• EXERCISE DIRECTIONS
In the post on database scalability, copy the part that begins with "A few weeks" and ends with "grease, it works.", substituting "integration code" for "glue code".

Building Scalable Databases: Are Relational Databases Compatible with Large Scale Websites?

March 10, 2010

@ 03:06 PM

A few weeks ago Todd Hoff over on the High Scalability blog penned a blog post titled MySQL and Memcached: End of an Era? where he wrote

If you look at the early days of this blog, when web scalability was still in its heady bloom of youth, many of the articles had to do with leveraging MySQL and memcached. Exciting times. Shard MySQL to handle high write loads, cache objects in memcached to handle high read loads, and then write a lot of glue code to make it all work together. That was state of the art, that was how it was done. The architecture of many major sites still follow this pattern today, largely because with enough elbow grease, it works.
…
With a little perspective, it's clear the MySQL+memcached era is passing.
…
LinkedIn has moved on with their Project Voldemort. Amazon went there a while ago.

Digg declared their entrance into a new era in a post on their blog titled Looking to the future with Cassandra,
…
Twitter has also declared their move in the article Cassandra @ Twitter: An Interview with Ryan King.

Todd’s blog has been a useful source of information on the topic of scaling large scale websites since he catalogues as many presentations as he can find from industry leaders on how they’ve designed their systems to deal with millions to hundreds of millions of users pounding their services a day. What he’s written above is really an observation about industry trends and isn’t really meant to attack any technology. I did find it interesting that many took it as an attack on memcached and/or relational databases and came out swinging.

One post which I thought tried to take a balanced approach to rebuttal was Dennis Forbes’ Getting Real about NoSQL and the SQL-Isn't-Scalable Lie where he writes

I work in the financial industry. RDBMS’ and the Structured Query Language (SQL) can be found at the nucleus of most of our solutions. The same was true when I worked in the insurance, telecommunication, and power generation industries. So it piqued my interest when a peer recently forwarded an article titled “The end of SQL and relational databases”, adding the subject line “We’re living in the past”. [Though as Michael Stonebraker points out, SQL the query language actually has remarkably little to actually to do with the debate. It would be more clearly called NoACID]
…
From a vertical scaling perspective — it’s the easiest and often the most computationally effective way to scale (albeit being very inefficient from a cost perspective) — you have the capacity to deploy your solution on powerful systems with armies of powerful cores, hundreds of GBs of memory, operating against SAN arrays with ranks and ranks of SSDs.

The computational and I/O capacity possible on a single “machine” are positively enormous. The storage system, which is the biggest limiting factor on most database platforms, is ridiculously scalable, especially in the bold new world of SSDs (or flash cards like the FusionIO).
…
From a horizontal scaling perspective you can partition the data across many machines, ideally configuring each machine in a failover cluster so you have complete redundancy and availability. With Oracle RAC and Sybase ASE you can even add the classic clustering approach. Such a solution — even on a stodgy old RDBMS — is scalable far beyond any real world need because you’ve built a system for a large corporation, deployed in your own datacenter, with few constraints beyond the limits of technology and the platform.

Your solution will cost hundreds of thousands of dollars (if not millions) to deploy, but that isn’t a critical blocking point for most enterprises.This sort of scaling that is at the heart of virtually every bank, trading system, energy platform, retailing system, and so on.

To claim that SQL systems don’t scale, in defiance of such obvious and overwhelming evidence, defies all reason.

• MATERIAL SHOWN
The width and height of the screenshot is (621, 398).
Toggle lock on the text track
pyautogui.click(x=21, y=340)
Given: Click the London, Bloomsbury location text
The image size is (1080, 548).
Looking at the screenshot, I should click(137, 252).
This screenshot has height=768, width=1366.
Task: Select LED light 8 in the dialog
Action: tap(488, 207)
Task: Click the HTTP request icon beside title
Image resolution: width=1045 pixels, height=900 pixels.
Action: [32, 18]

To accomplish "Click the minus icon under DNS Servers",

• RESPONSE TO THIS TASK
A few weeks ago Todd Hoff over on the High Scalability blog penned a blog post titled MySQL and Memcached: End of an Era? where he wrote

If you look at the early days of this blog, when web scalability was still in its heady bloom of youth, many of the articles had to do with leveraging MySQL and memcached. Exciting times. Shard MySQL to handle high write loads, cache objects in memcached to handle high read loads, and then write a lot of integration code to make it all work together. That was state of the art, that was how it was done. The architecture of many major sites still follow this pattern today, largely because with enough elbow grease, it works.